[Open Source] Hamilton, a micro framework for creating dataframes, and its application at Stitch Fix

apply(meetup) - Feb '22 - 30 minutes

At Stitch Fix, we have 130+ “Full Stack Data Scientists” who, in addition to doing data science work, are also expected to engineer and own data pipelines for their production models. One data science team, the Forecasting, Estimation, and Demand team, was in a bind. Their data generation process was causing them iteration & operational frustrations in delivering time-series forecasts for the business. In this talk I’ll present Hamilton, a novel open source Python micro framework, that solved their pain points by changing their working paradigm.

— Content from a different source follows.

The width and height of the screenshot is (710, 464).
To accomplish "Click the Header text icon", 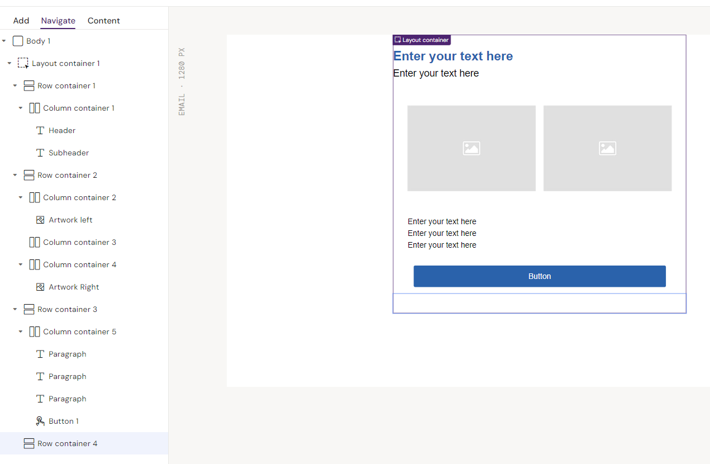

Specifically, Hamilton enables a simpler paradigm for Data Science & Data Engineering teams to create, maintain, and execute code for generating dataframes, especially when there are lots of inter-column dependencies. Hamilton does this by building a DAG of dependencies directly from Python functions defined in a special manner, which also makes unit testing and documentation easy; tune into the talk to find out how. I’ll also cover our experience migrating to it, our best practices in using it in production for over two years, along with planned extensions to make it a general purpose framework.

Stefan Krawczyk

Manager Data Platform

Stitch Fix

Stefan loves the stimulus of working at the intersection of design, engineering, and data. He grew up in New Zealand, speaks Polish, and spent formative years at Stanford, LinkedIn, Nextdoor & Idibon. He currently leads the Model Lifecycle Team at Stitch Fix. Outside of work in a pre-covid world, Stefan liked to swim, eat tacos, drink beer, and travel; for the past year, he has instead ‍biked, ate tacos and baked sourdough.